When did hunting turn into only a recreational activity. Some people still hunt for the meat as hunting was originally intended. Recreational to me means hunting for a nice looking Canvasback or others to hang on the wall.


----------



## Water_Hazard (Aug 16, 2006)

By the way, Do duck mounts count toward posession limits?


----------



## boehr (Jan 31, 2000)

Kevlar said:


> Alot of states don't count possession of birds in your freezer at your main residence. Our state just chooses to have strict laws hoping to issue a few more tickets.
> 
> How many illegal game selling violations have you personally seen that involved migatory birds in our state of Michigan in your many years of service as a Conservation Officer????
> 
> ...


You really need to educate yourself. Possession limits are set by the feds, not the state.

Illegal selling of game, somewhere around 50 that were arrested for it, a whole bunch more from complaints but were not caught.:evil:

Possession limits don't change during the season.:tdo12:


Kevlar said:


> I would at least like to have 30 or so meals of duck or goose in my freezer.


Now you want 30 meals so we are up to 180 birds plus, ummmm.:yikes:

Hunting has been a recreational activity for a long time.

No a mounted duck or any other type of animal does not count towards possession. I think you knew that answer but glad you are trying to educate yourself

Things like this is just what causes non hunters into antis.


----------



## stacemo (Oct 23, 2003)

boehr said:


> Illegal selling of game, somewhere around 50 that were arrested for it, a whole bunch more from complaints but were not caught.:evil:


Well lets make sure we are talking waterfowl. You are saying that there were around 50 arrests for illegal selling of waterfowl last year? Venison I would believe but not waterfowl.



boehr said:


> Possession limits don't change during the season.:tdo12:


I think he is talking about goose limits changing during the season. 3 early season, two mid season, 3/5 late season. What is the possesion limit? I sure hope I do not live in a goose management area like Fish Point where the limit is one goose and possession two.


----------



## Shlwego (Sep 13, 2006)

boehr said:


> His statement was 10 to 15 meals with 6 ducks being a meal. That is 60 to 90 birds in the freezer. Now take that and add in whatever is ate at camp or in the begining of the season and....... So what would you call that? Hunting is suppose to be a recreational activity, something that is special. If every duck hunter keeps 60 to 90 ducks in the freezer plus whatever else they shoot and eat right away.....then lets hear from the hunters that complain that there are no ducks and its the DNRs fault etc., etc.
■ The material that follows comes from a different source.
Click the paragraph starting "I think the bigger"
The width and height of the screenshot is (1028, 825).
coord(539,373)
I know whos fault it is, it is those that already do take and keep overlimit regardless of what type of fish or game it is.
> 
> My personal opinion, I think it is fair because I have always considered hunting and fishing a treat and never thought of it as my fish or my duck, deer, bear, etc., but everyones right to have just as an equal opportunity at hunting or fishing that I have. Anyone with an over possession limit of anything is a poacher, plain and simple. Again if you don't like the law get it changed and I would hope that nobody here would purposely take overlimits until it is changed but I would be wrong in that hope, that is a fact. Remember to change waterfowl laws you have to deal with the feds. Good Liuck.
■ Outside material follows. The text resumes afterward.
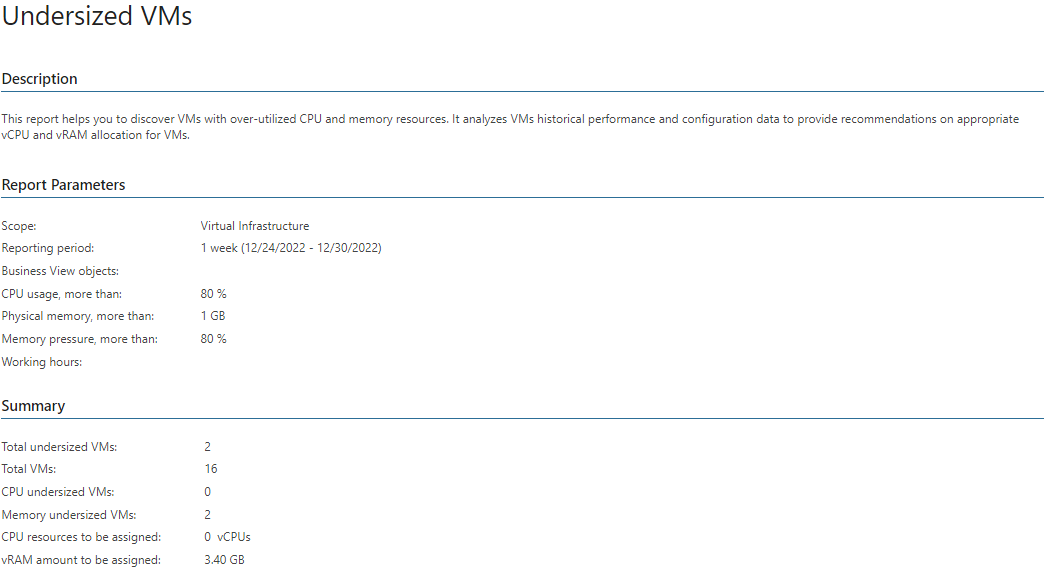1059x574 pixels.
Task: Click the CPU undersized VMs value
Action: [207, 492]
What would I call 60-90 birds in the freezer? I'd call it a LOT better season than I've ever had! But I'd also call it subsistance hunting; and that ought not to be illegal. And every licensed hunter SHOULD have that opportunity. The fact that some hunters may have the time or ability to harvest more birds in a season does not effect the equality of that opportunity. If you want to limit the total amount of birds taken by each hunter during the waterfowl season, then give us tags like turkey or deer. Until then, the number of birds taken by each hunter during a season *should* have NO bearing on how many they have in their freezer at home - PROVIDED - that they take no more than the daily limit, and posess in transit no more than the posession limit. And ALSO PROVIDED that they do not attempt to sell any of it. Unfortunately, although it *shouldn't* matter, it does, because that's the law. As far as I'm concerned, however, I think it's a bad law.
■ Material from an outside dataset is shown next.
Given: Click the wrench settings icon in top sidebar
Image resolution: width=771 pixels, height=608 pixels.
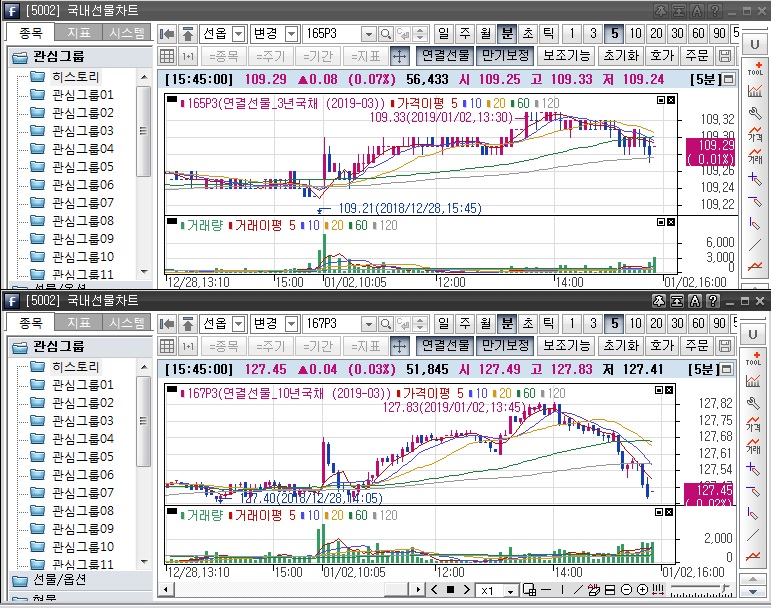Looking at the screenshot, I should click(x=755, y=115).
Hunting MAY be a recreational activity, but that's NOT what it's "supposed to be." It's about the longstanding tradition of putting meat on the table, and passing on that tradition and the skills and ethics that go with it to the next generation. The BIG LIE that PETA and their ilk want the public to believe is that hunting is solely a "recreational activity," and that there are "less cruel" ways to recreate. Don't fall for that one. Yes, there is a recreational component to hunting; but the second we as hunters make "recreation" the main reason we hunt, we have lost the battle and it will only be a matter of time until we lose our hunting priveledges.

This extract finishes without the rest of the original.